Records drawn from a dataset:
┄┄┄┄┄┄┄┄┄┄┄┄┄┄┄┄┄┄┄┄
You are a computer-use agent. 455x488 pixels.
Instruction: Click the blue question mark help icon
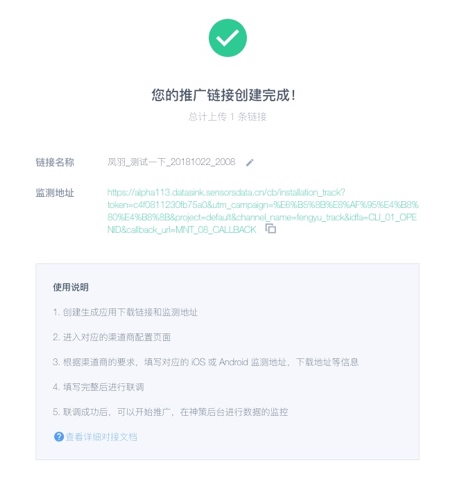(x=59, y=437)
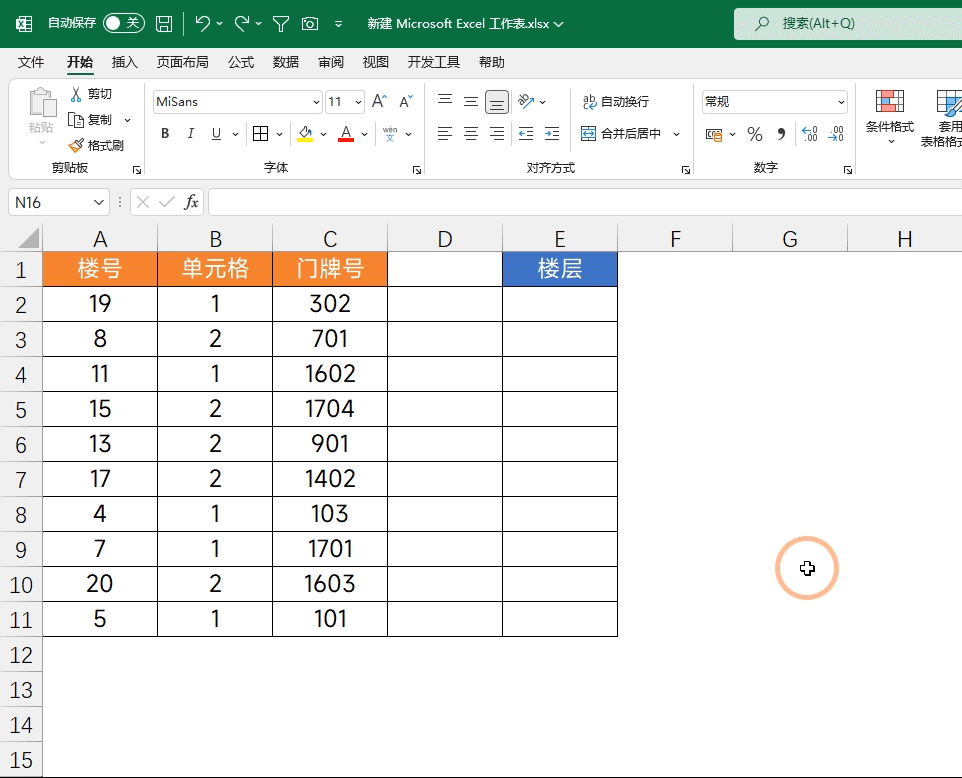Select the Format Painter brush icon
The height and width of the screenshot is (778, 962).
[x=76, y=145]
┄┄┄┄┄┄┄┄┄┄┄┄┄┄┄┄┄┄┄┄
### THE TASK:
Except for the pictures, print the data above exactly.

### ANSWER TO THE EXERCISE:
You are a computer-use agent. 455x488 pixels.
Instruction: Click the blue question mark help icon
(x=59, y=437)
Select the Format Painter brush icon
The height and width of the screenshot is (778, 962).
[x=76, y=145]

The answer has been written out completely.